Mnóstwo powrotów i znanych nazwisk w Estonii 
Poza Vanilla Ninja w Eesti Laul 2026 pojawią się też Andres Kõpper czyli NOËP, znany wcześniej z zespołu Tenfold Rabbit. Po raz kolejny o ESC powalczy Grete Paia, która w 2013 przegrała tylko z Birgit Oigemeel. Powróci również faworyt wielu fanów, Ollie. Będzie też ukraińska wokalistka i trenerka wokalna Uliana Olhyna czy była wokalistka formacji Wiiralt – Marta Pikani. W piątek podano, iż po wielu latach na Eurowizję znów chce jechać Getter Jaani. Wokalistka reprezentowała Estonię w 2011 roku z „Rockefeller Street” i była jedną z faworytek do wygrania, jednak ostatecznie wylądowała na niskim, 24. miejscu. Pojawiają się też w konkursie Stig Rästa i Victor Crone. Ten pierwszy pojawił się na ESC w 2015 roku razem z Eliną Born, a drugi, chociaż jest Szwedem, wygrał Eesti Laul w 2019 roku. Teraz razem stworzyli duet Stockholm Cowboys.
Drugi raz udział w selekcjach weźmie Laura Prits, a zadebiutuje Robert Linna, syn reprezentanta Estonii z 1996 roku. Ponownie w stawce pojawia się turecki piosenkarz Ant, tym razem w projekcie z Minimal Wind. Jednymi z faworytów mogą być natomiast duet Clicherik & Mäx, których absurdalny utwór „Mõtled mu peale” pamiętają czytelnicy i gracze Eurovision Internet Song Contest 2023. Duet zajął tam wtedy 8. miejsce w finale.
Wygraj podwójne zaproszenie na koncert Puuluup w Warszawie 
Zanim poznamy piosenki z przyszłorocznego Eesti Laul, pora na konkurs dla tych, którzy chcą zobaczyć na żywo byłych reprezentantów tego kraju! Zespół Puuluup (fot.) wystąpi już 14 listopada w warszawskim klubie BARdzo Bardzo i będzie to ich pierwszy koncert w naszym kraju. Estońscy mistrzowie zombie folku reprezentowali swój kraj razem z hip-hopową grupą 5 Miinust w finale Eurowizji 2024, a ich utwór „(Nendest) narkootikumidest ei tea me (küll) midagi” do tej pory jest hitem eurowizyjnych imprez! Puuluup stworzyli Ramo Teder i Marko Veisson, dwaj entuzjaści talharpy – w tej chwili są jedną z najpopularniejszych estońskich formacji, szczególnie chwaloną za występy na żywo, wzbogacone o absurdalnie cudowną choreografię i suche poczucie humoru.
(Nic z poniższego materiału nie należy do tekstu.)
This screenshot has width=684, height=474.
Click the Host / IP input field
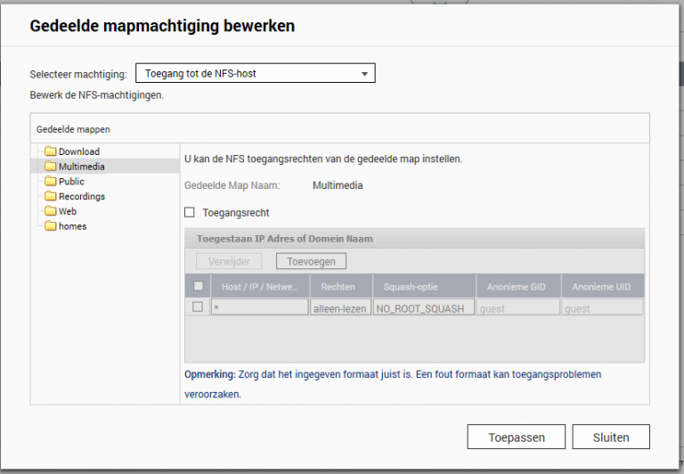[259, 307]
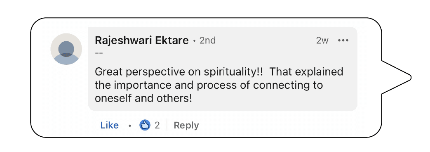This screenshot has width=430, height=152.
Task: Like Rajeshwari Ektare's comment
Action: [109, 125]
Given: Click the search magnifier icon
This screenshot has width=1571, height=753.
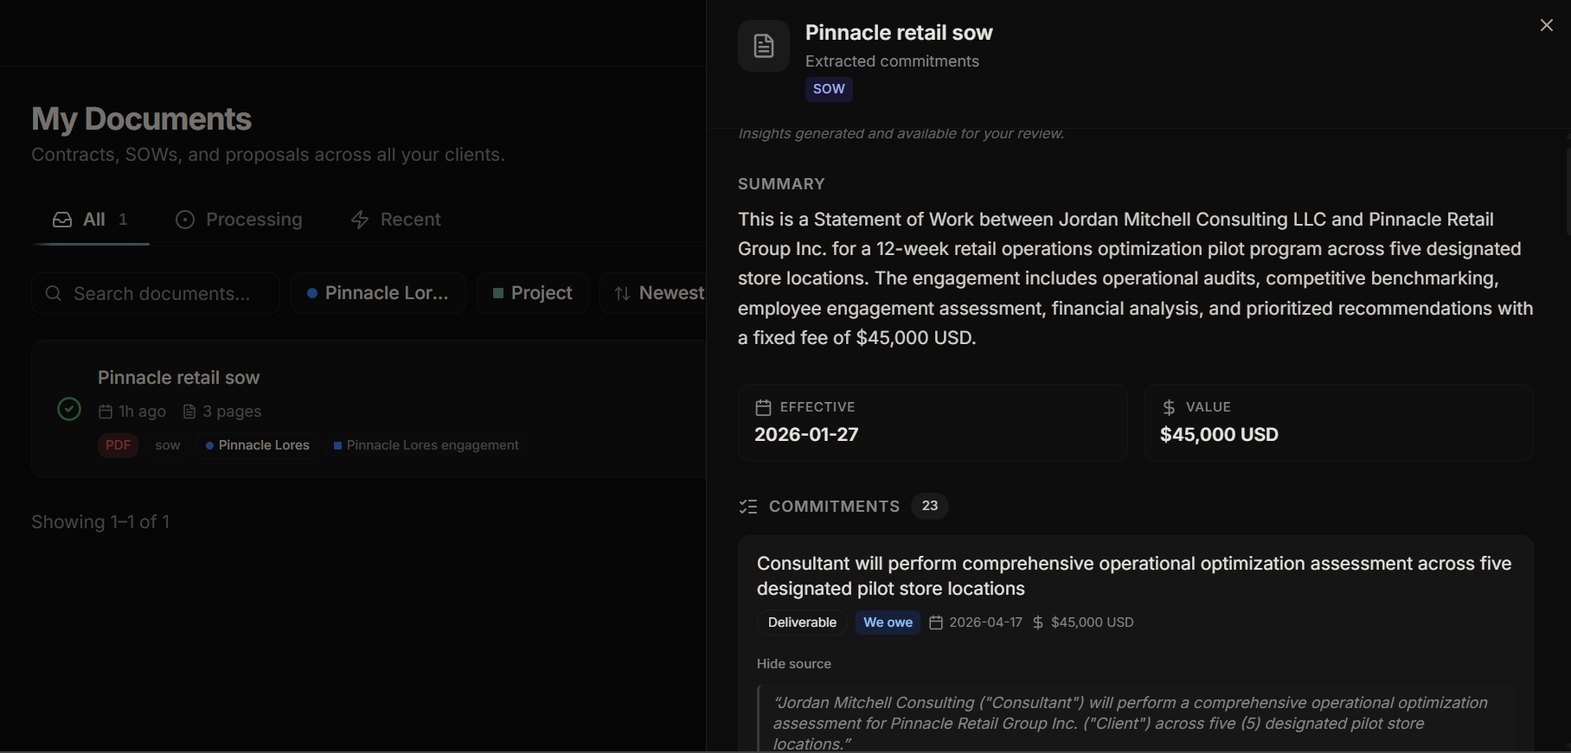Looking at the screenshot, I should (x=54, y=293).
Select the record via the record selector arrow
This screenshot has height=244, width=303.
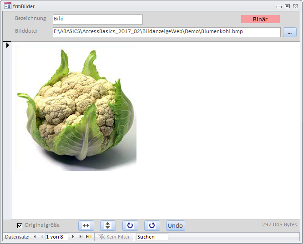pos(7,45)
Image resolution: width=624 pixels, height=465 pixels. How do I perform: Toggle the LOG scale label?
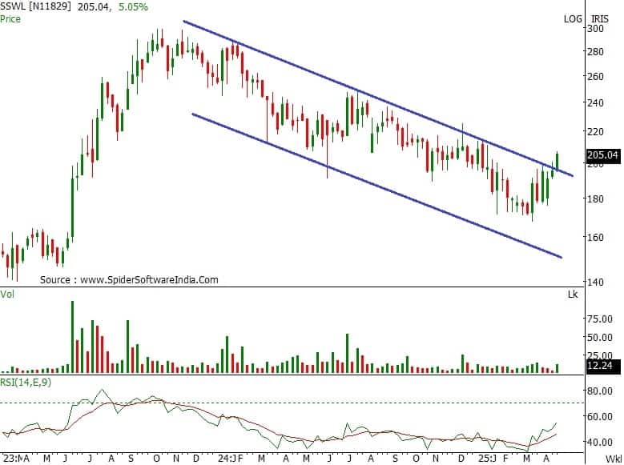click(573, 18)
Występowali w licznych krajach, od Chile po Kanadę, USA, Indie czy Tajwan, zagrali też w prawie każdym europejskim państwie. Potężne tłumy zjawiły się na ich koncertach podczas niemieckiego Rudolstadt, czeskiego Colours of Ostrava, brytyjskiego WOMAD, belgijskiego Dranouter czy indyjskiego Ziro Festival. W Polsce mieli okazję wystąpić podczas Off Festival, ale teraz w Warszawie pojawią się z pełnym repertuarem. Bilety w cenie 119 złotych dostępne są w ogólnej sprzedaży na Fource.pl, eBilet.pl oraz Ticketmaster.pl, ale czytelnicy Dziennika Eurowizyjnego mają okazję wygrać podwójne zaproszenia na koncert 14 listopada! Konkurs organizowany jest razem z Fource.pl
Co trzeba zrobić? Wystarczy wypełnić poniższy formularz i odpowiedzieć na pytanie konkursowe! Spośród osób, które poprawnie odpowiedzą na pytanie rozlosujemy podwójne zaproszenia na wydarzenie!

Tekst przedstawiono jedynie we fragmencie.